Background: Protein S, which circulates in plasma in a free and bound form, is an anticoagulant protein that stimulates both activated protein C (APC) and tissue factor pathway inhibitor (TFPI). Hereditary type I protein S deficiency (low total and low free protein S) is a well-established risk factor for venous thrombosis, whereas the thrombosis risk associated with type III deficiency (normal total and low free protein S) has been questioned.

Design And Methods: Kaplan-Meier analysis was performed on 242 individuals from 30 families with protein S deficiency. Subjects were classified as normal, type I deficient or type III deficient according to their total and free protein S levels. Genetic and functional studies were performed in 23 families (132 individuals).
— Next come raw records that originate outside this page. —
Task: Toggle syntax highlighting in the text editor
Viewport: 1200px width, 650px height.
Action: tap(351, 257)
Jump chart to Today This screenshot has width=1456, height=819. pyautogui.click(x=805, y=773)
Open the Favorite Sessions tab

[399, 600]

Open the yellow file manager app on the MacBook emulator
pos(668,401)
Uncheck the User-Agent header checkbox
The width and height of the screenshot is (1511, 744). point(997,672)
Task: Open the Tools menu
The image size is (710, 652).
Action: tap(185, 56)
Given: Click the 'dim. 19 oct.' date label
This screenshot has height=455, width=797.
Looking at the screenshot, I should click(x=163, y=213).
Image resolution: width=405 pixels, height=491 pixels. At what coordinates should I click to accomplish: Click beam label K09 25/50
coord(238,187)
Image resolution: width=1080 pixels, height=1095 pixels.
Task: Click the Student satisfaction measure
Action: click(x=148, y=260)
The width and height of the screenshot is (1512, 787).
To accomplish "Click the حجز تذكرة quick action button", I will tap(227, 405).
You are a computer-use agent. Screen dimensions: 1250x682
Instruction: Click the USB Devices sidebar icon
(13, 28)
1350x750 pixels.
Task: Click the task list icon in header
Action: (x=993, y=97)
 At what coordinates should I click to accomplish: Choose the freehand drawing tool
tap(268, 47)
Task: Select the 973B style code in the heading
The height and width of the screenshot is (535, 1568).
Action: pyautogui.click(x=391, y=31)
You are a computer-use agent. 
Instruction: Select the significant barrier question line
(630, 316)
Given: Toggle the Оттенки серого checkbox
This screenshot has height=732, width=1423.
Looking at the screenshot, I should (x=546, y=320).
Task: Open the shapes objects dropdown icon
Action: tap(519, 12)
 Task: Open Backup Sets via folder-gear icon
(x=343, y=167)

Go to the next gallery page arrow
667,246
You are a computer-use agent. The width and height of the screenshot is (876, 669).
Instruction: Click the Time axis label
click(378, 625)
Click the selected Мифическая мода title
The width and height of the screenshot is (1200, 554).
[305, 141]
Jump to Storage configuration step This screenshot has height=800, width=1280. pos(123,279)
Results: Thrombosis-free survival was not different between type I and type III protein S-deficient individuals. Type III deficient individuals were older and had higher protein S, TFPI and prothrombin levels than type I deficient individuals. Thrombin generation assays sensitive to the APC- and TFPI-cofactor activities of protein S revealed similar hypercoagulable states in type I and type III protein S-deficient plasma. Twelve PROS1 mutations and 2 large deletions were identified in the genetically characterized families.

Conclusions: Not only type I, but also type III protein S deficiency is associated with a hypercoagulable state and increased thrombosis risk. However, these findings may be restricted to type III deficient individuals from families with mixed type I/III protein S deficiency, as these represented 80% of type III deficient individuals in our cohort.